# Gui development on OS X



## bighog (Jun 11, 2001)

Hello, 
I have been a long time Mac user but almost all my development has been done wither has non-GUI apps on a *Nix platform or GUI based on Win machines.  I hate to say it but the ease of development when using Microsoft's Visual C++ (in terms of slapping together a front end) has no comparison as far as I can tell on OS X.

What I'm wondering is what is the best way to build a GUI based OS X application.  Is it CW 6 or Project Builder? Java or C++ or ObjC?  I know CW is supposed to have RAD development tools for Java but OS X intergration is poor at best at this point.  Are there any tools that I don't know about that simplify GUI components of development?
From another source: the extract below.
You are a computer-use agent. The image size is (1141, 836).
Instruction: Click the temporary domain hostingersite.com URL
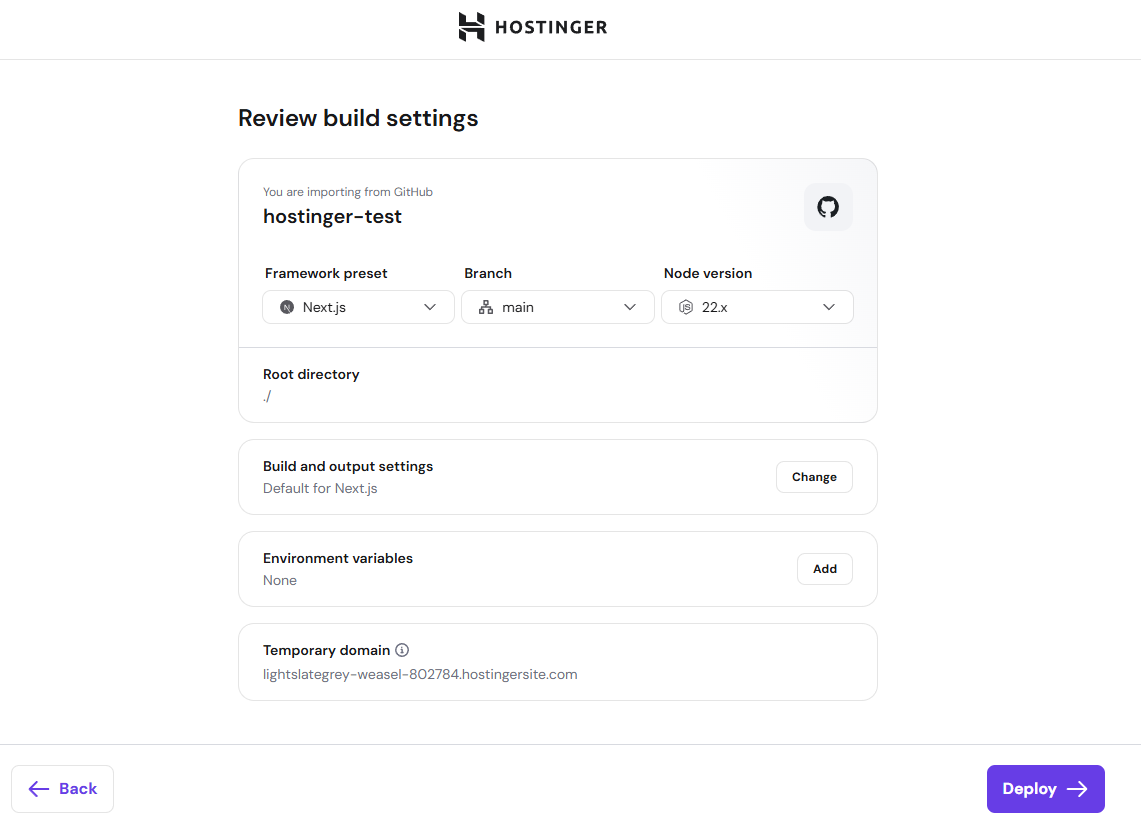(x=420, y=674)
Has anyone played with JBuilder yet?

Thanks


----------



## zaustin (Jun 11, 2001)

CW 7 will have better OSX tools.  I don't know how much better, though   Gui development is probably the least difficult with Project Builder.  At least in my experience I found Project Builder simpler than PowerPlant/CW.  Doesn't mean I liked it better   Really the GUI stuff shouldn't be too much of a problem.


----------



## endian (Jun 11, 2001)

You can use Interface Builder (Project Builder is the IDE/editor) for any environment that supports nib files, which is Cocoa (Java & Obj-C/Obj-C++) and Carbon (C++)


----------



## bighog (Jun 12, 2001)

> _Originally posted by endian _
> *You can use Interface Builder (Project Builder is the IDE/editor) for any environment that supports nib files, which is Cocoa (Java & Obj-C/Obj-C++) and Carbon (C++) *



There is no way around manually having to include the references IDs to GUI components in code though is there?  Basically, I'm lazy and my laziness tends to dictate the approach I'll take.  I kind of figure that my effort should be placed in adding functionality and stability to an app instead of messing around with how to include a button or text box.

Any thoughts?


----------



## endian (Jun 12, 2001)

There's no way around it, but you don't have to do  it yourself, use Create Files from IB, or to add things just drag the .h file onto IB's nib window


----------



## Freiheit (Jun 29, 2004)

Personally, having come from a PC background and the OS/2 operating system which had a very powerful scripting language built in (Rexx, originally developed for big iron systems running *NIX and VMS, etc) and having several freeware/shareware RAD tools built specifically to create GUIs for Rexx code, what I'd like to see is something for building GUIs for AppleScript code.  The kinds of apps I've created (to fill specific needs I've had in a short timeframe) don't require C/C++/ObjC or even Java.  A simple, well integrated scripting languge is fine by me.  But the GUI RAD (with drag and drop simplicity for building the interface and associating code snippets with each control/widget) has to not only be available but also has to create final code which will run even on systems that don't have the RAD tool installed.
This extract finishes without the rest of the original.